Composer John Dunstable (c. 1390 – 1453) was instrumental in exporting and popularizing the English sound, and listening to this lush setting of the Song of Songs, it’s easy to see why la contenance angloise (“that English something-or-other”) really took off among continental composers. “Quam pulchra es” is remarkable for its extreme control of dissonance – Dunstable allows only nine dissonant notes in the whole piece, and these are treated with textbook exactitude. However, despite the prohibition of spicy notes, the piece never succumbs to blandness.

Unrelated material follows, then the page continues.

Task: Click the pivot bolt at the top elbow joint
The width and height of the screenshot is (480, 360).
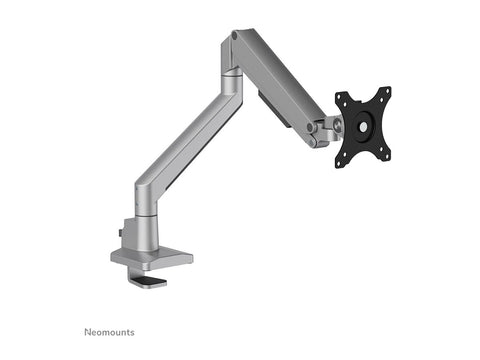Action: (234, 36)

Its sonorous, rich textures – once again rife with major thirds – are striking, especially when compared to earlier music that was both more harmonically austere and looser with its treatment of dissonance. But let us not forget the text: this Song of Song setting is essentially an erotic poem, and Dunstable’s sensuous musical language is up to the task. Here’s the translated (from Latin) text:
Male: How beautiful thou art, and how graceful, my dearest in delights. / Your stature I would compare to a palm tree, and your breasts to clusters of grapes. / Your head is like Mount Carmel, your neck just like a tower of ivory.
Female: Come my love, let us go into the field, and see whether the flowers have yielded fruit, and whether the apples of Tyre are in bloom. / There will I give my breasts to you.